Errada, porque não há base para dizer que João é elegível para prefeito e inelegível para vereador; a mesma lógica jurídica vale para ambos os cargos no enunciado.
- E)João é inelegível para o cargo de Prefeito da cidade por não ser titular de nenhum mandato eletivo e elegível ao cargo de vereador.
Errada, porque a exigência de ser titular de mandato eletivo diz respeito à exceção constitucional para reeleição, e isso não transforma João em inelegível para prefeito.
Gabarito: B
O art. 14, §7º, da Constituição Federal trata da chamada inelegibilidade reflexa, que serve para evitar a famosa dinastia eleitoral: parentes do chefe do Executivo não devem usar o cargo da família como atalho. Em regra, cônjuge e parentes até o segundo grau do prefeito ficam impedidos de concorrer na mesma circunscrição, salvo a exceção constitucional para quem ja e titular de mandato eletivo e quer a reeleição.
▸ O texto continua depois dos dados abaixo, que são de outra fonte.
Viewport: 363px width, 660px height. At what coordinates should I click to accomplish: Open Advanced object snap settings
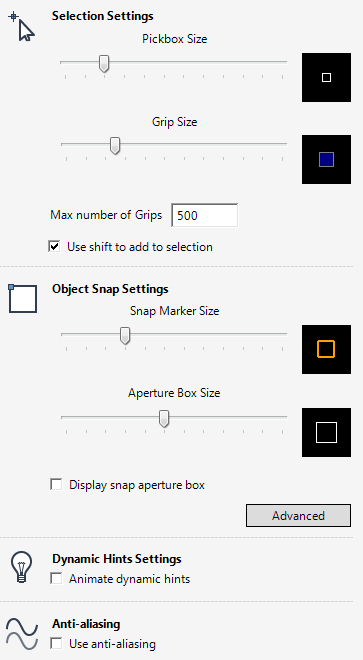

Mas a questão traz um detalhe decisivo: o prefeito se afastou definitivamente seis meses antes do pleito. Nessa situacao, a jurisprudencia do STF em Recurso Extraordinario e a Sumula 6 do TSE admitem que a restricao nao subsiste, porque nao ha mais o risco de continuidade familiar no poder no momento da eleicao. Em outras palavras, saiu do cargo no prazo certo, o jogo recomeça sem a sombra da inelegibilidade reflexa. Por isso, João pode concorrer tanto ao cargo de prefeito quanto ao de vereador. Se o enunciado quisesse manter a inelegibilidade, teria que mostrar o titular ainda no cargo dentro do periodo eleitoral relevante, sem o afastamento que a jurisprudencia considera suficiente para afastar a vedacao. Resumo de prova: art. 14, §7º, fala em parentesco e circunscricao, mas a leitura conjunta com a jurisprudencia do STF e a Sumula 6 do TSE resolve a pegadinha quando o titular se desincompatibiliza definitivamente com antecedencia legal.